Records for the exercise START

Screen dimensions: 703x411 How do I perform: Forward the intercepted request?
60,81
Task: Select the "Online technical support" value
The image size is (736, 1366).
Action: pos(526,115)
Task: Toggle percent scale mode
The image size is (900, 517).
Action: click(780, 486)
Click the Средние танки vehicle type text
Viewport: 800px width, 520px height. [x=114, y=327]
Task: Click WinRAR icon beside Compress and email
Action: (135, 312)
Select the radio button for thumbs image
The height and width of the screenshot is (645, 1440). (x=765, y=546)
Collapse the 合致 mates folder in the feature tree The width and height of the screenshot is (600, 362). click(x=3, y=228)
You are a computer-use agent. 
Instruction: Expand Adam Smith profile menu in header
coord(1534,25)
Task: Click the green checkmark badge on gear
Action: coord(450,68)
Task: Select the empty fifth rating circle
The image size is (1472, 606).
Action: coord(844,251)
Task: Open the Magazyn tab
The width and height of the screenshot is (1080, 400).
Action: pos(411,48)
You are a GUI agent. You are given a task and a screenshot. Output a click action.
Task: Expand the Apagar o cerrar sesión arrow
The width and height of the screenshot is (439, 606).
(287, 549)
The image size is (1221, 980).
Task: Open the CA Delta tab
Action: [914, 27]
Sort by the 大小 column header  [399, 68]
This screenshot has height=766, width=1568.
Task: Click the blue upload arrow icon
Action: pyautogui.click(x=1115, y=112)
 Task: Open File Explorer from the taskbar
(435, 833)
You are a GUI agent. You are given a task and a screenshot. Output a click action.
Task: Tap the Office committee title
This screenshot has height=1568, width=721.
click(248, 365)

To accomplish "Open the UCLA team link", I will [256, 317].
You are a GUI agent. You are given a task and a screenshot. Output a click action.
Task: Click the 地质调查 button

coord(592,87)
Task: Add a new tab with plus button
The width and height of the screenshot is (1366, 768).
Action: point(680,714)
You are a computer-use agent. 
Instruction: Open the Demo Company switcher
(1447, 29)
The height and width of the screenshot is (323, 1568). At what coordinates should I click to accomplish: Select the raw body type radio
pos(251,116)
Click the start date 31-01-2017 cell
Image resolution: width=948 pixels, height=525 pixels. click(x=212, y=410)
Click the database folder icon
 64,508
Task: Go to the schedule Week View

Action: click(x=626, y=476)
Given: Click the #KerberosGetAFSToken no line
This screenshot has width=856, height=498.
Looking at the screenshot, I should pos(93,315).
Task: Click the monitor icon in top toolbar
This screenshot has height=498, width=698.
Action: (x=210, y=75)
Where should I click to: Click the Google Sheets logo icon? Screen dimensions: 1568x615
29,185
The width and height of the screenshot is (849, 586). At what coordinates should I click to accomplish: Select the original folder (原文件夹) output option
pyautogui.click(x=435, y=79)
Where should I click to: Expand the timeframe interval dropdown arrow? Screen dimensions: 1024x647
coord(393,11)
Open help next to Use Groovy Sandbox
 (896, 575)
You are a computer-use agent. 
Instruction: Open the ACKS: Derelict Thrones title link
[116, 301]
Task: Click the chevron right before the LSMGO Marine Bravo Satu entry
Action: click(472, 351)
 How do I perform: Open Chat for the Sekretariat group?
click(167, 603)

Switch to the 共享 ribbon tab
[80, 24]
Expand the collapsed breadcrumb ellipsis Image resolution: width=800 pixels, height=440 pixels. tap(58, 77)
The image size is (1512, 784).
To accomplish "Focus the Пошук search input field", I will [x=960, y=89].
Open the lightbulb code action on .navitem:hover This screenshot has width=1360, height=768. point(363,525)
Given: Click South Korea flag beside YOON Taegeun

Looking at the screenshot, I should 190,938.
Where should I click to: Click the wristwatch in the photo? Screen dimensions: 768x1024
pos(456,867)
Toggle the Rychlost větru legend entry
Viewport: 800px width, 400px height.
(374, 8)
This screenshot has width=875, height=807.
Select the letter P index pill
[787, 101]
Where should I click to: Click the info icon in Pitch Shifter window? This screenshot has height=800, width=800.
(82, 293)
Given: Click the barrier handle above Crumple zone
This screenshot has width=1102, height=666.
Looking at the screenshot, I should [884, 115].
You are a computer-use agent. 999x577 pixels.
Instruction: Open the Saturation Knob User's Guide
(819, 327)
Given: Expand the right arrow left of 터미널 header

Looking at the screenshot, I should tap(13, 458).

Records for the exercise END

**Brief**
Look for the word "Toggle" in the records above, count the lines that hold it, and give only that number.

**Solution to this task**
2